“How much room is there for women of conviction to cooperate with the new conservatives?”

This question was born out of my reports on a meeting that I had attended with the leaders of some local SBC churches.

I am unsure this is the right question. I question both the focus on women, and the choice of “new” as an identifier for these conservatives. First, moderates of conviction as a whole–male and female–are trying to assess our cooperation with the SBC movement that is absconding with the convention and her institutions, both of which our parents and grandparents built. Second, many of the issues pressed by the SBC leadership are not new, and certainly were addressed during the last century. Yet, these issues just as certainly have not been pressed with such vigor, in this convention, in my lifetime. The vehemence, orchestration and savvy are new. Perhaps, in the end, the question as articulated here does provide a place to grab hold, even if it is little more than the tiger’s tail

My encounter took place in a meeting of local churches interested in building a Baptist campus ministry at Duke University. The meeting was initiated by a Baptist campus ministry leader from the Baptist State Convention of North Carolina. Two representatives from the local association were also there. Nevertheless, the local (male) ministers set the tone, and it was sharp and dictatorial. The tigers had come out of their cages and they were spouting theology that tore my heart, for I am a woman of conviction reared among Baptists of conviction.

How I came to be at this meeting may not be immediately obvious–for I am neither a pastor nor a divinity school intern, nor employed by the association or the state convention. I am, rather, a lay member of a Baptist church. A divinity school student and I–along with a committee of church members and Alliance of Baptist and CBF leaders who are interested in college ministry–have been holding a place for Baptist ministry at Duke since the state convention cut the position there this fall. We provide Bible study, care packages, dorm visits and the other building blocks of campus ministry. But more importantly, we pray and plan for opportunities to build a new Baptist ministry on campus. Because we were invited to participate, we made a principled decision for me to attend the meeting in order to explore the possibility of cooperating with the convention itself and with other local churches. We would not refuse to cooperate. I was not there by chance.

The meeting began with pleasantries but dimmed with surprising bluntness. A minister who earned his degree under the former president at Southeastern Seminary immediately asserted that we must identify a common set of beliefs, and suggested the Baptist Faith and Message as the identifier of choice. I alone spoke in opposition. The Baptist Faith and Message does not adequately represent the diversity of our convention.

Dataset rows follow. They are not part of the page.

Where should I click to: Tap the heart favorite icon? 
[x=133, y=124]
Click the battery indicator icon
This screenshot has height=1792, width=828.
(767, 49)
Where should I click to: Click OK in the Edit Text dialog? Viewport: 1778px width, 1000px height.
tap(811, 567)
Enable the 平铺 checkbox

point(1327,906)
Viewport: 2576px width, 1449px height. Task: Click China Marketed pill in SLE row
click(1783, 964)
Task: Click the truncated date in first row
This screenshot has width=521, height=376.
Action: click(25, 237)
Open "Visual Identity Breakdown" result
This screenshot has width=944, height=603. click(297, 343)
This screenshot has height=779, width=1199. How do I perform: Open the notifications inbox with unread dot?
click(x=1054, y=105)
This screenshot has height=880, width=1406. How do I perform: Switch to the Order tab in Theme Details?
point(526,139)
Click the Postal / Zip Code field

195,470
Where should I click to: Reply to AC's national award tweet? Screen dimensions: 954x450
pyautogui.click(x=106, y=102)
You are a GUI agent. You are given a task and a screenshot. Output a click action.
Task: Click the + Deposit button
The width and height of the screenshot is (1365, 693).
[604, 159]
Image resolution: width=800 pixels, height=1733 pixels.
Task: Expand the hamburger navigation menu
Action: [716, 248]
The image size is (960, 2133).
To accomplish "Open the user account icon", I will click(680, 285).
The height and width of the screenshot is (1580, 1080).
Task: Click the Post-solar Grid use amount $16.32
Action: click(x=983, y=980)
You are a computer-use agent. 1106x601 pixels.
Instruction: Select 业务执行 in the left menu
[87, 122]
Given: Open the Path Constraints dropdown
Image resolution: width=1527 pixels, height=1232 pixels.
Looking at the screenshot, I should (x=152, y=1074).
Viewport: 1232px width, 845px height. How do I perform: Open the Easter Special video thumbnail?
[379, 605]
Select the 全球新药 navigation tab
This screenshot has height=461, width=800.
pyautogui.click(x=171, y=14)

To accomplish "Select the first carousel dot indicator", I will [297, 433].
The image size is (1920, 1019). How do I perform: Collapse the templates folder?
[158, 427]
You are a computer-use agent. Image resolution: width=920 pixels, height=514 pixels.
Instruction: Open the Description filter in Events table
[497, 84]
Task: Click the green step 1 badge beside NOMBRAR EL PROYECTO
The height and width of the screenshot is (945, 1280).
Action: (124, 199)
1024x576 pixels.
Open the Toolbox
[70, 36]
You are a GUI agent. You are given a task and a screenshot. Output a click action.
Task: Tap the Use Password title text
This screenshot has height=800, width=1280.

One of the more seasoned ministers intervened to suggest that we not make ordination of women an issue. Although he opposes ordination of women, he did not think it an issue worth dividing this group. I was grateful for this nod, by a theologically conservative man, towards the leadership of women of conviction–and towards a compromise that drew him outside of his comfort zone. The specific issue of the ordination of women as deacons or as ministers was set aside, although reluctantly.

Ironically, setting aside the women’s ordination issue does little to make cooperation with the new conservatives more workable for women of conviction. This is highlighted in the specifics that the other ministers found beyond debate–the beliefs to which we would all have to agree. They included inerrancy of the text, no disagreements about textual interpretation, no room for Christians who are homosexual and the centrality of Christ to salvation.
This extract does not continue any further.